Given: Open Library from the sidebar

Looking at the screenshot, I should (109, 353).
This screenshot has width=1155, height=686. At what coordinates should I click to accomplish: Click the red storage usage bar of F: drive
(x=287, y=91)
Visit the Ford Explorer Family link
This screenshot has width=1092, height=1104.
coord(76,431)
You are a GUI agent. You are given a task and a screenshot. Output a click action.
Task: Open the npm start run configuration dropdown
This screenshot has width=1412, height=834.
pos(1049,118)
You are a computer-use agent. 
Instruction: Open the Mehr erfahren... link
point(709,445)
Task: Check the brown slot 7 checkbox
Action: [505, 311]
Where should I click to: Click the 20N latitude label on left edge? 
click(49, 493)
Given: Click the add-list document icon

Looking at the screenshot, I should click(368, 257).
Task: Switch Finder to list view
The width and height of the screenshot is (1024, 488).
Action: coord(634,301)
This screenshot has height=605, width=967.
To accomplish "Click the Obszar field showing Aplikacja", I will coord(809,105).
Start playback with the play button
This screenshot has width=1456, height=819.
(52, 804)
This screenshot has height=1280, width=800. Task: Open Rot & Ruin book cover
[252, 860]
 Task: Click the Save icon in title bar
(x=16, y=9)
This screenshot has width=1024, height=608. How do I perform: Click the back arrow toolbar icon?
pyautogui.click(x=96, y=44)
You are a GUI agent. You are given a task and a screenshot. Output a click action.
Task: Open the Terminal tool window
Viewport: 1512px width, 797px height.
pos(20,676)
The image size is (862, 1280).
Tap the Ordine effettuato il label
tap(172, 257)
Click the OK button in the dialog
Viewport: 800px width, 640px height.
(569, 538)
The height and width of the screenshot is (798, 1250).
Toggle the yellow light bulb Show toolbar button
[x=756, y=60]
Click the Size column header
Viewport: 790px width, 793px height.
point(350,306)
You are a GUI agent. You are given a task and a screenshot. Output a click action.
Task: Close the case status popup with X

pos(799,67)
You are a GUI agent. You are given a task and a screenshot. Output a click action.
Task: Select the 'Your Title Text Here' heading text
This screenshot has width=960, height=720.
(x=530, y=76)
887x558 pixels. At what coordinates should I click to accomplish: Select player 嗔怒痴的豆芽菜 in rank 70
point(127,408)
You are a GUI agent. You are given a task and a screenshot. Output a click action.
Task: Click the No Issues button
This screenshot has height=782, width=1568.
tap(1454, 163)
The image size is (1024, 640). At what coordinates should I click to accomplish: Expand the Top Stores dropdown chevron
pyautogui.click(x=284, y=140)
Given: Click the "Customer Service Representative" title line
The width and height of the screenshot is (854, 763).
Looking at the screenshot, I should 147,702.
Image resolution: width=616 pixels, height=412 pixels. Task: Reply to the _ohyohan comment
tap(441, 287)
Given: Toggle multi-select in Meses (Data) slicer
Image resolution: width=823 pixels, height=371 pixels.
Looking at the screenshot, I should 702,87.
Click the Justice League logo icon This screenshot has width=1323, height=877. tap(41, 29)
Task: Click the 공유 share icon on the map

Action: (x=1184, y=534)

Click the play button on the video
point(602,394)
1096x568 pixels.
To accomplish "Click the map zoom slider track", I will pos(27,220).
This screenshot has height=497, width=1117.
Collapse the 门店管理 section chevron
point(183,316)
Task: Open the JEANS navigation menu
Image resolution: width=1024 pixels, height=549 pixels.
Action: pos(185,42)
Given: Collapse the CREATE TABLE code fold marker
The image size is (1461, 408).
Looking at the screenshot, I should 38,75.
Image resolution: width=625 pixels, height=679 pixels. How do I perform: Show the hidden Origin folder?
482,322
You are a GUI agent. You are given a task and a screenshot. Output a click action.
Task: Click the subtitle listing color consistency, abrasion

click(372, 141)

====

Copy the entries exactly as they appear.

Given: Open Library from the sidebar

Looking at the screenshot, I should (109, 353).
This screenshot has width=1155, height=686. At what coordinates should I click to accomplish: Click the red storage usage bar of F: drive
(x=287, y=91)
Visit the Ford Explorer Family link
This screenshot has width=1092, height=1104.
coord(76,431)
You are a GUI agent. You are given a task and a screenshot. Output a click action.
Task: Open the npm start run configuration dropdown
This screenshot has width=1412, height=834.
pos(1049,118)
You are a computer-use agent. 
Instruction: Open the Mehr erfahren... link
point(709,445)
Task: Check the brown slot 7 checkbox
Action: [505, 311]
Where should I click to: Click the 20N latitude label on left edge? 
click(49, 493)
Given: Click the add-list document icon

Looking at the screenshot, I should click(368, 257).
Task: Switch Finder to list view
The width and height of the screenshot is (1024, 488).
Action: coord(634,301)
This screenshot has height=605, width=967.
To accomplish "Click the Obszar field showing Aplikacja", I will coord(809,105).
Start playback with the play button
This screenshot has width=1456, height=819.
(52, 804)
This screenshot has height=1280, width=800. Task: Open Rot & Ruin book cover
[252, 860]
 Task: Click the Save icon in title bar
(x=16, y=9)
This screenshot has width=1024, height=608. How do I perform: Click the back arrow toolbar icon?
pyautogui.click(x=96, y=44)
You are a GUI agent. You are given a task and a screenshot. Output a click action.
Task: Open the Terminal tool window
Viewport: 1512px width, 797px height.
pos(20,676)
The image size is (862, 1280).
Tap the Ordine effettuato il label
tap(172, 257)
Click the OK button in the dialog
Viewport: 800px width, 640px height.
(569, 538)
The height and width of the screenshot is (798, 1250).
Toggle the yellow light bulb Show toolbar button
[x=756, y=60]
Click the Size column header
Viewport: 790px width, 793px height.
point(350,306)
You are a GUI agent. You are given a task and a screenshot. Output a click action.
Task: Close the case status popup with X

pos(799,67)
You are a GUI agent. You are given a task and a screenshot. Output a click action.
Task: Select the 'Your Title Text Here' heading text
This screenshot has width=960, height=720.
(x=530, y=76)
887x558 pixels. At what coordinates should I click to accomplish: Select player 嗔怒痴的豆芽菜 in rank 70
point(127,408)
You are a GUI agent. You are given a task and a screenshot. Output a click action.
Task: Click the No Issues button
This screenshot has height=782, width=1568.
tap(1454, 163)
The image size is (1024, 640). At what coordinates should I click to accomplish: Expand the Top Stores dropdown chevron
pyautogui.click(x=284, y=140)
Given: Click the "Customer Service Representative" title line
The width and height of the screenshot is (854, 763).
Looking at the screenshot, I should 147,702.
Image resolution: width=616 pixels, height=412 pixels. Task: Reply to the _ohyohan comment
tap(441, 287)
Given: Toggle multi-select in Meses (Data) slicer
Image resolution: width=823 pixels, height=371 pixels.
Looking at the screenshot, I should 702,87.
Click the Justice League logo icon This screenshot has width=1323, height=877. tap(41, 29)
Task: Click the 공유 share icon on the map

Action: (x=1184, y=534)

Click the play button on the video
point(602,394)
1096x568 pixels.
To accomplish "Click the map zoom slider track", I will pos(27,220).
This screenshot has height=497, width=1117.
Collapse the 门店管理 section chevron
point(183,316)
Task: Open the JEANS navigation menu
Image resolution: width=1024 pixels, height=549 pixels.
Action: pos(185,42)
Given: Collapse the CREATE TABLE code fold marker
The image size is (1461, 408).
Looking at the screenshot, I should 38,75.
Image resolution: width=625 pixels, height=679 pixels. How do I perform: Show the hidden Origin folder?
482,322
You are a GUI agent. You are given a task and a screenshot. Output a click action.
Task: Click the subtitle listing color consistency, abrasion

click(372, 141)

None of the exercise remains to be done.